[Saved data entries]
* * *
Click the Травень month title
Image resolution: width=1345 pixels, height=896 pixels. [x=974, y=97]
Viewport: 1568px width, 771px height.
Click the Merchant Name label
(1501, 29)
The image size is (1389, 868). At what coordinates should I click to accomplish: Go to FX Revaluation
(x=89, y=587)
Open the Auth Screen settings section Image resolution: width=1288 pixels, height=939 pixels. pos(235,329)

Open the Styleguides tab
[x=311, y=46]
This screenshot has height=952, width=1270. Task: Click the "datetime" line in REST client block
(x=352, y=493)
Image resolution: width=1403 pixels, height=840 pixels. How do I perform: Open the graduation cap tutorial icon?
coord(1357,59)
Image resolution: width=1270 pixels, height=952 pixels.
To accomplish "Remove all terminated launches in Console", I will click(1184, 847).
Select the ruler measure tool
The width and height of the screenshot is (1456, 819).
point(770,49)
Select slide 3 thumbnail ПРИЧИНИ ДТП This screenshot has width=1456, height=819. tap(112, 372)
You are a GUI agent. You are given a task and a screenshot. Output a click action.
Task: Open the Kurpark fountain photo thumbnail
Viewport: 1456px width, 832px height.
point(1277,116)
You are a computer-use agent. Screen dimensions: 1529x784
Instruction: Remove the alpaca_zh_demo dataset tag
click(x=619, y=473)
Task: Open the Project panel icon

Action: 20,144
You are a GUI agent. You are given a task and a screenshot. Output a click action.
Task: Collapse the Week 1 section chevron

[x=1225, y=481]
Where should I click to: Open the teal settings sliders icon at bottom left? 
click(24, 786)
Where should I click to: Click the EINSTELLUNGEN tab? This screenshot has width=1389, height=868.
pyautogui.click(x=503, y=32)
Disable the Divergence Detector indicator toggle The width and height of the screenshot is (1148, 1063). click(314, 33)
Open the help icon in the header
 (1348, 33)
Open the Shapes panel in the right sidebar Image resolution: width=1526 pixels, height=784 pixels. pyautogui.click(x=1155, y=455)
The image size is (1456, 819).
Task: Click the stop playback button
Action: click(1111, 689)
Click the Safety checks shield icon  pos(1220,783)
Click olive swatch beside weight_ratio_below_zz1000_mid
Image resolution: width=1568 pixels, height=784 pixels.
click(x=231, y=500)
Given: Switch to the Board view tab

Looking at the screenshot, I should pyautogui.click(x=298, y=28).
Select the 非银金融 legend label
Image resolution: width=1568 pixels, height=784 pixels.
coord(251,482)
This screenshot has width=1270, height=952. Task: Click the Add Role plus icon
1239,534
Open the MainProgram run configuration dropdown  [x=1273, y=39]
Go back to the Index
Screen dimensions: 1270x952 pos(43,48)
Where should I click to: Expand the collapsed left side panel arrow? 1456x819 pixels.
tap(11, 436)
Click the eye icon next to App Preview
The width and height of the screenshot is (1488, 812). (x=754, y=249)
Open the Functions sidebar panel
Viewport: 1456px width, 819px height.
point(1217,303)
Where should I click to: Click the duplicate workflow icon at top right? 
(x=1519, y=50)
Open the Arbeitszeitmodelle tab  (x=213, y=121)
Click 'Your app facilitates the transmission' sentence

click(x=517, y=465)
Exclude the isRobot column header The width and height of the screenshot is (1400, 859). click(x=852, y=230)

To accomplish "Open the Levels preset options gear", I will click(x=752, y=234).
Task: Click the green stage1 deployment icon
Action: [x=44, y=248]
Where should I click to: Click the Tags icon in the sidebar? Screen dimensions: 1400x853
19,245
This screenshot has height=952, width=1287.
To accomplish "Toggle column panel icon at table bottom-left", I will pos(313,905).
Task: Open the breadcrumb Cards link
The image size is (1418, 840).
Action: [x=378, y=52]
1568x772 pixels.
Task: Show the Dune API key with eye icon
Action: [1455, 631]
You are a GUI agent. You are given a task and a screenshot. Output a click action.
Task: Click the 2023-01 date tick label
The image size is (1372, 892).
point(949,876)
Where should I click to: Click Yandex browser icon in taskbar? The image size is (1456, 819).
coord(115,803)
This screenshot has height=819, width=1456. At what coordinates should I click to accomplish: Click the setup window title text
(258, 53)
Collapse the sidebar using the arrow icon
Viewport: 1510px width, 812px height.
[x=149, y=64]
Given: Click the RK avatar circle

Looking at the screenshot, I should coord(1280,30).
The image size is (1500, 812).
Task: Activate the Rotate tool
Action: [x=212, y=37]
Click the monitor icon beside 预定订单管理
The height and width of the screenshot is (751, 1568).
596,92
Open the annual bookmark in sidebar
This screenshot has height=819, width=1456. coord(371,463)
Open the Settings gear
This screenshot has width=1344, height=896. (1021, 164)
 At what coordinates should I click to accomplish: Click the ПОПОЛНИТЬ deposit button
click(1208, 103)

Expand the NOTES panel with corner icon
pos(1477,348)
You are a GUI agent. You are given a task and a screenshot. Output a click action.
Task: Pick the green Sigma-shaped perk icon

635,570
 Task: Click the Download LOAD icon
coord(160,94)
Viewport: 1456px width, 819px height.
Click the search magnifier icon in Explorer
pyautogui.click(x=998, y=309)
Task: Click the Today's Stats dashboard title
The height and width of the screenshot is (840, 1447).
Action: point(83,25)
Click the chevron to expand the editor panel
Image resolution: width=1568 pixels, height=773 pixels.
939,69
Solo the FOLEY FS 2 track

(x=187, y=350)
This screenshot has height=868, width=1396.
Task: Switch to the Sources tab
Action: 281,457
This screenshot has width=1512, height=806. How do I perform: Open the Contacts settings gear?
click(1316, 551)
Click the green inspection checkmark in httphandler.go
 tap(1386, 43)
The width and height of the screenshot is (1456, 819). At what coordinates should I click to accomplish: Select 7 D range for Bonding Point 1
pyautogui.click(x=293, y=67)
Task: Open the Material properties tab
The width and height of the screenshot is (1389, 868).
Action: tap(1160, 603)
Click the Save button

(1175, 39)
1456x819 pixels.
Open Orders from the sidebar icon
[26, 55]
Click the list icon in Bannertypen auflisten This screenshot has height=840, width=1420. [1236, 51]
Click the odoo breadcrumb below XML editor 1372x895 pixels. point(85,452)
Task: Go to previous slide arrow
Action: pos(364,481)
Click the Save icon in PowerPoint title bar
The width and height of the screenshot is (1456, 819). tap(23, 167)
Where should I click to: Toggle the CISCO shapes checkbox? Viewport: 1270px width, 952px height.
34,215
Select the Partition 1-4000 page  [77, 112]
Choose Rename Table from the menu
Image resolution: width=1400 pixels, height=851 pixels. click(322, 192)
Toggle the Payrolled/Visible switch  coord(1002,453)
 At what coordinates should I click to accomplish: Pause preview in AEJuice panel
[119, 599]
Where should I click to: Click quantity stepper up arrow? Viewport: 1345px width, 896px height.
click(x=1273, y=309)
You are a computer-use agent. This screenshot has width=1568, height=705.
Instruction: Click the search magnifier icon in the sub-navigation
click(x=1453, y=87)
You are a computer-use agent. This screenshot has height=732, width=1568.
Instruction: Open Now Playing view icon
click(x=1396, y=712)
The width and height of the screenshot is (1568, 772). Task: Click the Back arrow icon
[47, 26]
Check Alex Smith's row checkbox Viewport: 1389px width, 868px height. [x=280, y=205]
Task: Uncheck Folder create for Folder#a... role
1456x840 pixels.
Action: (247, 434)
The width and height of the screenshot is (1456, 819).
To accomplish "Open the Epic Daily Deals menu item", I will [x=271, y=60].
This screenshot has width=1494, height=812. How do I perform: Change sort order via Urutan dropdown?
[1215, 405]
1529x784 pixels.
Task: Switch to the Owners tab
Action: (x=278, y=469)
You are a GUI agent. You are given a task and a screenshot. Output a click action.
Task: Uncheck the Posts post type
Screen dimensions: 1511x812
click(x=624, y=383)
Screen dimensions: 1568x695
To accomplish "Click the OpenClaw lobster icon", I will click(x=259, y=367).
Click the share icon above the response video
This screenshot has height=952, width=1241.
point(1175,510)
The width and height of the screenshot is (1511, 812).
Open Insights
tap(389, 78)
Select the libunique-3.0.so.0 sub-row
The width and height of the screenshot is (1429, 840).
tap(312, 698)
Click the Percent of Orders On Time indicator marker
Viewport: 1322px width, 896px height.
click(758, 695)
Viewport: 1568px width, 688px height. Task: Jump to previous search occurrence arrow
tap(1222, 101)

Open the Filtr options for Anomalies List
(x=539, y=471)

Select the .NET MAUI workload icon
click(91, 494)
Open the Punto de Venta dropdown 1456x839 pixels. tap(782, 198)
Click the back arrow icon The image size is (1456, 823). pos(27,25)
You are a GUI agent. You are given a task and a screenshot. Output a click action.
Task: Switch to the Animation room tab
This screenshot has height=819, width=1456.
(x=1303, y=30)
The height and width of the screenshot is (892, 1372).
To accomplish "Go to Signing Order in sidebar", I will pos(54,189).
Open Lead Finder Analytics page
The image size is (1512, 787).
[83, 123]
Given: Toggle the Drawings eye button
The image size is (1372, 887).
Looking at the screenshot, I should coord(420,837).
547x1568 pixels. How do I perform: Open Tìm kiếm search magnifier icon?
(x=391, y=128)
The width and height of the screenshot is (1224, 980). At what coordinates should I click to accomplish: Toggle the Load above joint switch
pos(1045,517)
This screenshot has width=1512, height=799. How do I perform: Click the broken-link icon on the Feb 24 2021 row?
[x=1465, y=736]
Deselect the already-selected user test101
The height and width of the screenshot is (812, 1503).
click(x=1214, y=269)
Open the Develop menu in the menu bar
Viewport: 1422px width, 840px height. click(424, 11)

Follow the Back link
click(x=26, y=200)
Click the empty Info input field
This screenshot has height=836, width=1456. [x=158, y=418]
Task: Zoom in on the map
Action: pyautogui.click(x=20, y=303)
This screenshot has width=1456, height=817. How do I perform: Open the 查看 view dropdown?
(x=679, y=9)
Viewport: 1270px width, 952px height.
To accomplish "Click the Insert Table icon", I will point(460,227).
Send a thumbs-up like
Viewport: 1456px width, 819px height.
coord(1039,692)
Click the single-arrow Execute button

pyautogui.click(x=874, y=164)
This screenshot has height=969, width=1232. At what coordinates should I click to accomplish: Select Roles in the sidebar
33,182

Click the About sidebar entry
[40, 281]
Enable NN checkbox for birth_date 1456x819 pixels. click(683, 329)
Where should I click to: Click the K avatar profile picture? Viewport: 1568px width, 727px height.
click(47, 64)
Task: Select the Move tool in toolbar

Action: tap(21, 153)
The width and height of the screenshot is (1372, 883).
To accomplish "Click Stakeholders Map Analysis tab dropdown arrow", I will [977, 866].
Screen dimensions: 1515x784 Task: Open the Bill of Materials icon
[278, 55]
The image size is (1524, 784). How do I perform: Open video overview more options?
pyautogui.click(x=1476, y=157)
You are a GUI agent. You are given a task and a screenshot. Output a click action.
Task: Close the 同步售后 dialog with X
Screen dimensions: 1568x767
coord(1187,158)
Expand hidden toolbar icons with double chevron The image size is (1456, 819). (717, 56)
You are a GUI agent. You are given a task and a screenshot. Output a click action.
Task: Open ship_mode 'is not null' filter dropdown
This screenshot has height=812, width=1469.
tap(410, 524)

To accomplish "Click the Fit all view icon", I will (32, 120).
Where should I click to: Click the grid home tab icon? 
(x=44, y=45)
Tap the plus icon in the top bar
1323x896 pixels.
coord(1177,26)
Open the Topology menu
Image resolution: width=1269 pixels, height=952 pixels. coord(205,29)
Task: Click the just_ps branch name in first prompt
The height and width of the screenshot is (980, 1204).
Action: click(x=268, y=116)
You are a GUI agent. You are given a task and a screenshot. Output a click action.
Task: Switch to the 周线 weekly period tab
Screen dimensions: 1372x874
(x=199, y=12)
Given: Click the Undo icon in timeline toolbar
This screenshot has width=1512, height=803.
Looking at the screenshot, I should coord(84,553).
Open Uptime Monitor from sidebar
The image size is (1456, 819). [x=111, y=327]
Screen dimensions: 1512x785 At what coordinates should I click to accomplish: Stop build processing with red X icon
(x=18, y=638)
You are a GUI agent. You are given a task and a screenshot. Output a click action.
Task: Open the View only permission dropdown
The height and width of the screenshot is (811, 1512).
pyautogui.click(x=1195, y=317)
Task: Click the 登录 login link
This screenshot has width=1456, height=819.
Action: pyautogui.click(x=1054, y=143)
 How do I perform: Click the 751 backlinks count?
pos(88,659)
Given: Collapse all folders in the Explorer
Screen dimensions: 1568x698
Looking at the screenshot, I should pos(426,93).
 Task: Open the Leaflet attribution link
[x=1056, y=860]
* * *
### Activity
Go through the entries above, and wherever a line holds the word "Uncheck", copy that line.

### Solution for this problem
Task: Uncheck Folder create for Folder#a... role
Task: Uncheck the Posts post type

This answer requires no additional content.